● Zadanie:
W wierszach od tego, który zawiera „Where should I”, do końca rekordów (włącznie z oboma krańcami) zamień „dropdown” na „list”, a resztę pozostaw bez zmian. W odpowiedzi pomiń obrazy.

● Wiersze:
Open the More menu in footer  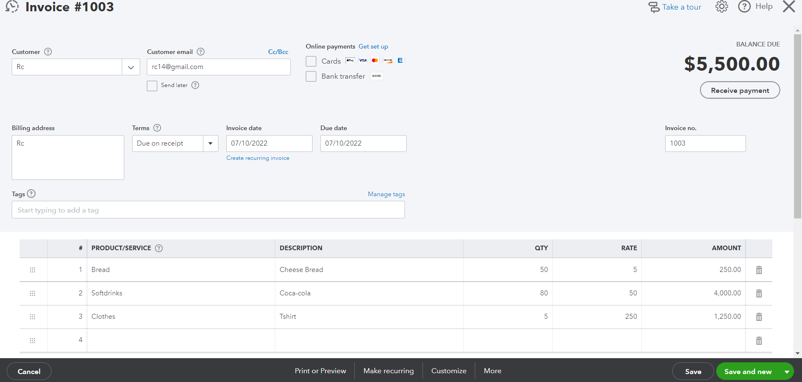pyautogui.click(x=492, y=371)
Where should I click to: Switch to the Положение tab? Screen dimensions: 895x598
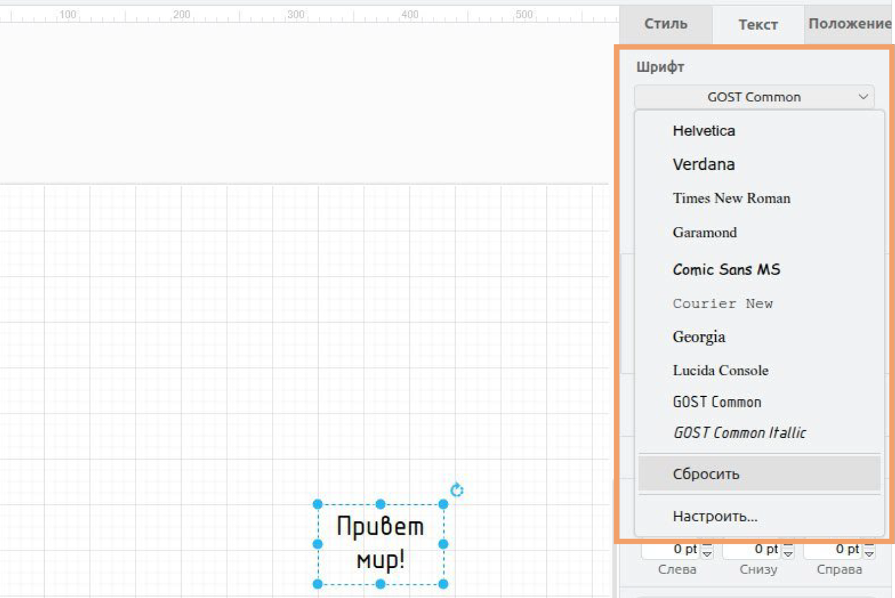tap(849, 24)
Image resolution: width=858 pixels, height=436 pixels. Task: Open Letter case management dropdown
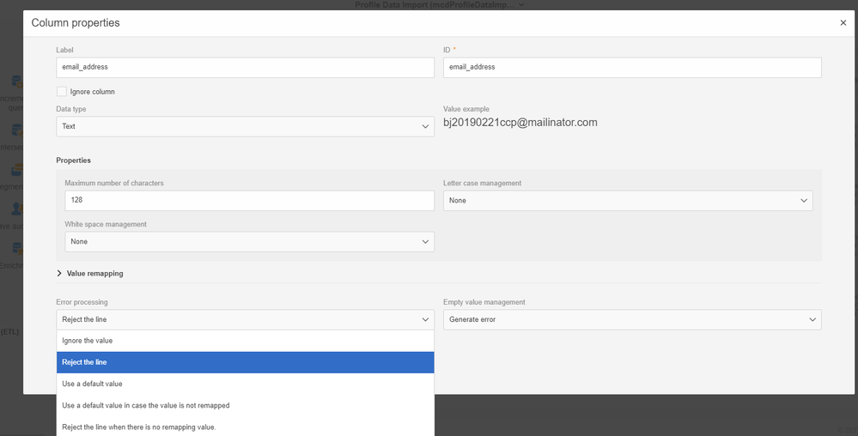coord(628,201)
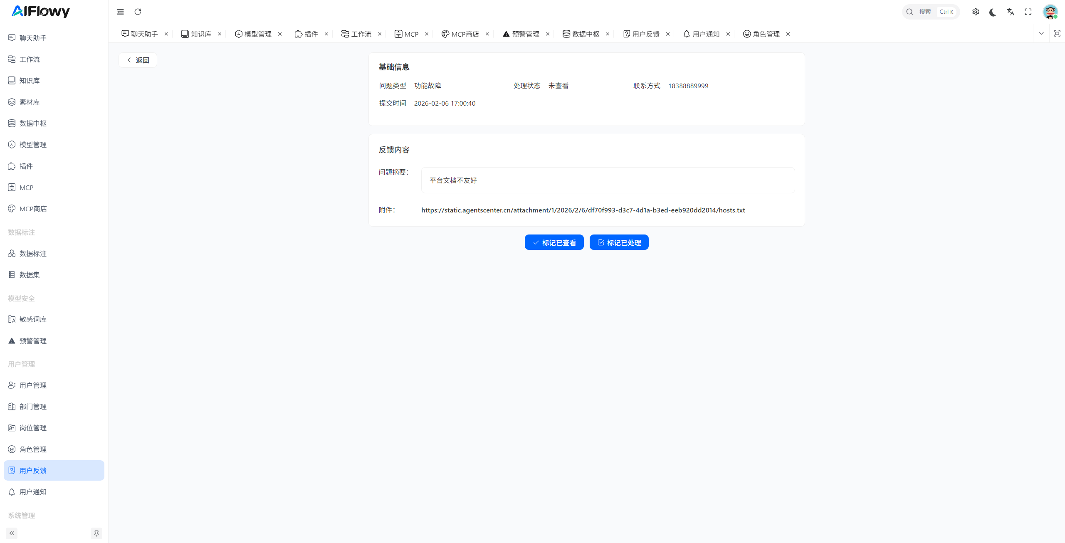The image size is (1065, 543).
Task: Toggle dark mode moon icon
Action: pyautogui.click(x=993, y=12)

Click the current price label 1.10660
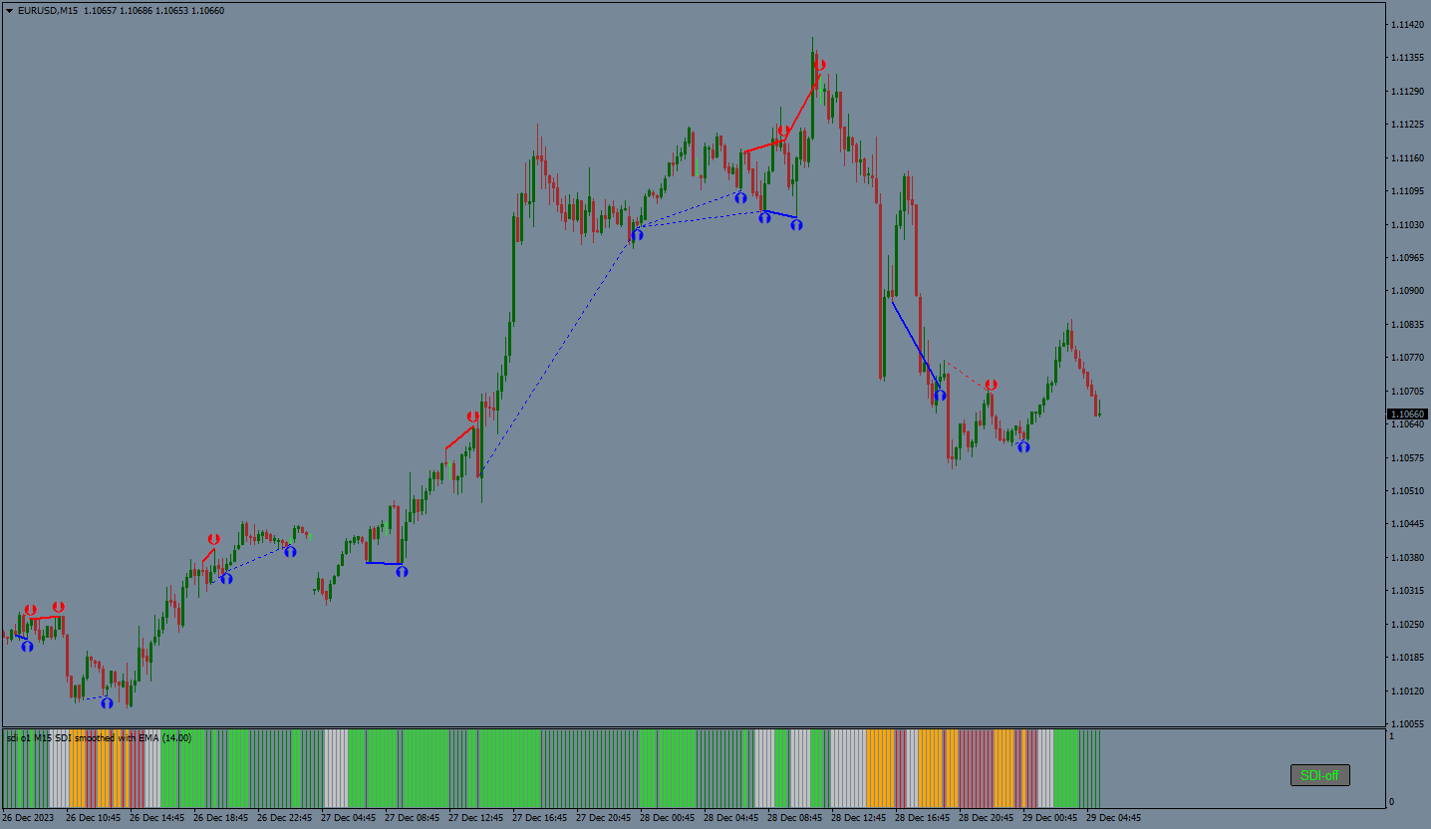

● Odpowiedź:
Where should I click to: Switch to the Положение tab? Screen dimensions: 895x598
tap(849, 24)
Image resolution: width=858 pixels, height=436 pixels. Task: Open Letter case management list
coord(628,201)
The image size is (1065, 543).
Task: Toggle dark mode moon icon
Action: pyautogui.click(x=993, y=12)

Click the current price label 1.10660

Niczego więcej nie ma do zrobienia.